Give the data below again, word for word.

Exercise data START

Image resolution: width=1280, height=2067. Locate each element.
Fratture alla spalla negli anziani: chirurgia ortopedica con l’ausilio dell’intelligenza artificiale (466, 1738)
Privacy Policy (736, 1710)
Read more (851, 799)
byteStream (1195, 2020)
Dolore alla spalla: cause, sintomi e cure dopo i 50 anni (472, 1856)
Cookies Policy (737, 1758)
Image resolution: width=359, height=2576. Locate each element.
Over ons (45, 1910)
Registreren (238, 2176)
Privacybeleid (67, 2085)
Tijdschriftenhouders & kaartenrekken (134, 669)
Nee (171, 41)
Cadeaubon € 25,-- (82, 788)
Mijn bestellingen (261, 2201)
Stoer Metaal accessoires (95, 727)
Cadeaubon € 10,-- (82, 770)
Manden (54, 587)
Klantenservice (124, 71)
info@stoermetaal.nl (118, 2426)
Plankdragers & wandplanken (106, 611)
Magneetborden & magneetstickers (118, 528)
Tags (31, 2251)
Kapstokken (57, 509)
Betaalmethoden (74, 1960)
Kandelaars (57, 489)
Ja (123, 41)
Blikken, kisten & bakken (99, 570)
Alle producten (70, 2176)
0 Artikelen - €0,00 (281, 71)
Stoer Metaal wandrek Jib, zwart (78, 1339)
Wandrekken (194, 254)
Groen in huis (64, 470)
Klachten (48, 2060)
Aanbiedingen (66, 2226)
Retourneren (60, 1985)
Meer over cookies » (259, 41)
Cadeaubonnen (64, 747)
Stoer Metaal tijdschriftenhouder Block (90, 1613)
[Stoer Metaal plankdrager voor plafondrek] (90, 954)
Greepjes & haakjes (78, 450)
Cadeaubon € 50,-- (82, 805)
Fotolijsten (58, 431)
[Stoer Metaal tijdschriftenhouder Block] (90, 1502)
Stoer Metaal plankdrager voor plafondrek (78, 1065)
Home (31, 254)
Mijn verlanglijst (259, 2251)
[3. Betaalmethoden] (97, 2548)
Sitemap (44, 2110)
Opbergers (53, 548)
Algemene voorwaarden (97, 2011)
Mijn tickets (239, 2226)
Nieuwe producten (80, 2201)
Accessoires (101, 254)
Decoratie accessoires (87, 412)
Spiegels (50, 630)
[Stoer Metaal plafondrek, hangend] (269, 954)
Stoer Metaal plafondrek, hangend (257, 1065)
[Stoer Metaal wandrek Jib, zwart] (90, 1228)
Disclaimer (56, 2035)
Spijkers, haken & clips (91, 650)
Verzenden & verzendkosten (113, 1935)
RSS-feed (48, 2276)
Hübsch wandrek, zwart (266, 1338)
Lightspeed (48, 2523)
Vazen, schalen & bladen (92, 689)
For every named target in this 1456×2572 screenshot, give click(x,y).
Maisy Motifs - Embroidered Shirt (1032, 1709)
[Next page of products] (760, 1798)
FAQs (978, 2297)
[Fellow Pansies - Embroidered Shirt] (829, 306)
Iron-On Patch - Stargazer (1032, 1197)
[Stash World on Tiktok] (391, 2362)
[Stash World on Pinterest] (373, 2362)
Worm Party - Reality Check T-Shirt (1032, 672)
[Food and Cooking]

Exercise data END

## [Task solution]
Image resolution: width=1280, height=2067. Locate each element.
Fratture alla spalla negli anziani: chirurgia ortopedica con l’ausilio dell’intelligenza artificiale (466, 1738)
Privacy Policy (736, 1710)
Read more (851, 799)
byteStream (1195, 2020)
Dolore alla spalla: cause, sintomi e cure dopo i 50 anni (472, 1856)
Cookies Policy (737, 1758)
Image resolution: width=359, height=2576. Locate each element.
Over ons (45, 1910)
Registreren (238, 2176)
Privacybeleid (67, 2085)
Tijdschriftenhouders & kaartenrekken (134, 669)
Nee (171, 41)
Cadeaubon € 25,-- (82, 788)
Mijn bestellingen (261, 2201)
Stoer Metaal accessoires (95, 727)
Cadeaubon € 10,-- (82, 770)
Manden (54, 587)
Klantenservice (124, 71)
info@stoermetaal.nl (118, 2426)
Plankdragers & wandplanken (106, 611)
Magneetborden & magneetstickers (118, 528)
Tags (31, 2251)
Kapstokken (57, 509)
Betaalmethoden (74, 1960)
Kandelaars (57, 489)
Ja (123, 41)
Blikken, kisten & bakken (99, 570)
Alle producten (70, 2176)
0 Artikelen - €0,00 (281, 71)
Stoer Metaal wandrek Jib, zwart (78, 1339)
Wandrekken (194, 254)
Groen in huis (64, 470)
Klachten (48, 2060)
Aanbiedingen (66, 2226)
Retourneren (60, 1985)
Meer over cookies » (259, 41)
Cadeaubonnen (64, 747)
Stoer Metaal tijdschriftenhouder Block (90, 1613)
[Stoer Metaal plankdrager voor plafondrek] (90, 954)
Greepjes & haakjes (78, 450)
Cadeaubon € 50,-- (82, 805)
Fotolijsten (58, 431)
[Stoer Metaal tijdschriftenhouder Block] (90, 1502)
Stoer Metaal plankdrager voor plafondrek (78, 1065)
Home (31, 254)
Mijn verlanglijst (259, 2251)
[3. Betaalmethoden] (97, 2548)
Sitemap (44, 2110)
Opbergers (53, 548)
Algemene voorwaarden (97, 2011)
Mijn tickets (239, 2226)
Nieuwe producten (80, 2201)
Accessoires (101, 254)
Decoratie accessoires (87, 412)
Spiegels (50, 630)
[Stoer Metaal plafondrek, hangend] (269, 954)
Stoer Metaal plafondrek, hangend (257, 1065)
[Stoer Metaal wandrek Jib, zwart] (90, 1228)
Disclaimer (56, 2035)
Spijkers, haken & clips (91, 650)
Verzenden & verzendkosten (113, 1935)
RSS-feed (48, 2276)
Hübsch wandrek, zwart (266, 1338)
Lightspeed (48, 2523)
Vazen, schalen & bladen (92, 689)
For every named target in this 1456×2572 screenshot, give click(x,y).
Maisy Motifs - Embroidered Shirt (1032, 1709)
[Next page of products] (760, 1798)
FAQs (978, 2297)
[Fellow Pansies - Embroidered Shirt] (829, 306)
Iron-On Patch - Stargazer (1032, 1197)
[Stash World on Tiktok] (391, 2362)
[Stash World on Pinterest] (373, 2362)
Worm Party - Reality Check T-Shirt (1032, 672)
[Food and Cooking]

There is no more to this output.